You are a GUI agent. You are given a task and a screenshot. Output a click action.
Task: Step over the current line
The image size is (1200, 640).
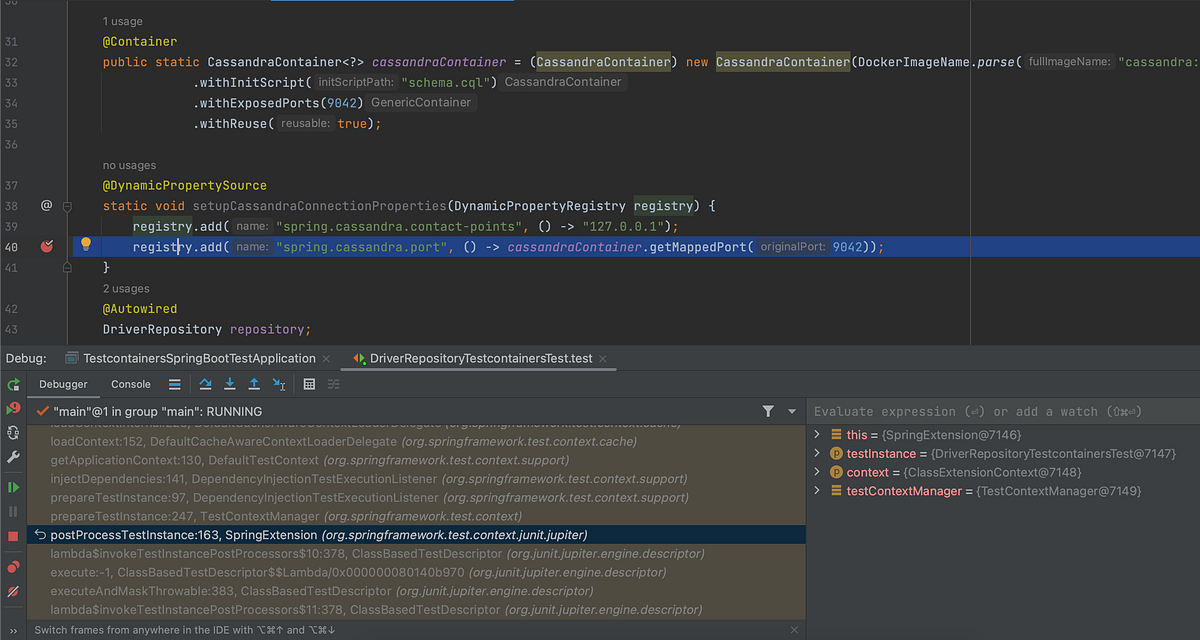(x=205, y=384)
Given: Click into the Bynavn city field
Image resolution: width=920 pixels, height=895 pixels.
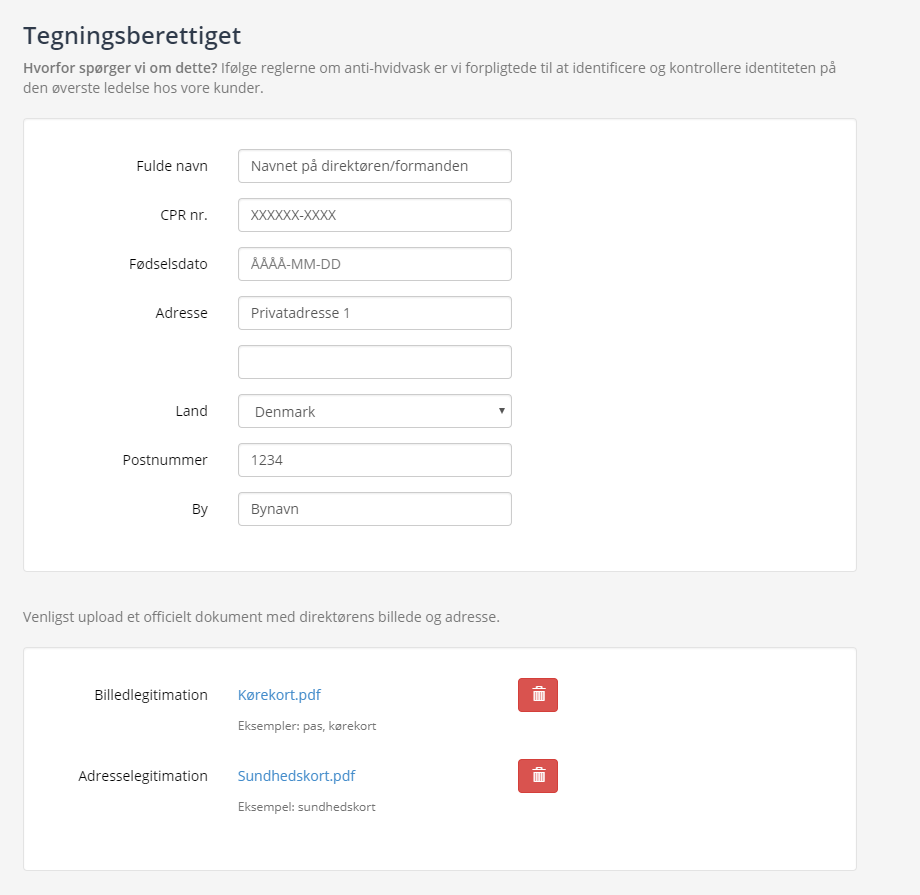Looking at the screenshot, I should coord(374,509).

****

ASSIGNED TASK: Repeat nothing but the lines from the one containing "Task: Step over the current line" through the end of the entries, exactly, and skip the pictures.

EXERCISE RESPONSE:
Task: Step over the current line
The image size is (1200, 640).
(x=205, y=384)
Given: Click into the Bynavn city field
Image resolution: width=920 pixels, height=895 pixels.
Looking at the screenshot, I should coord(374,509).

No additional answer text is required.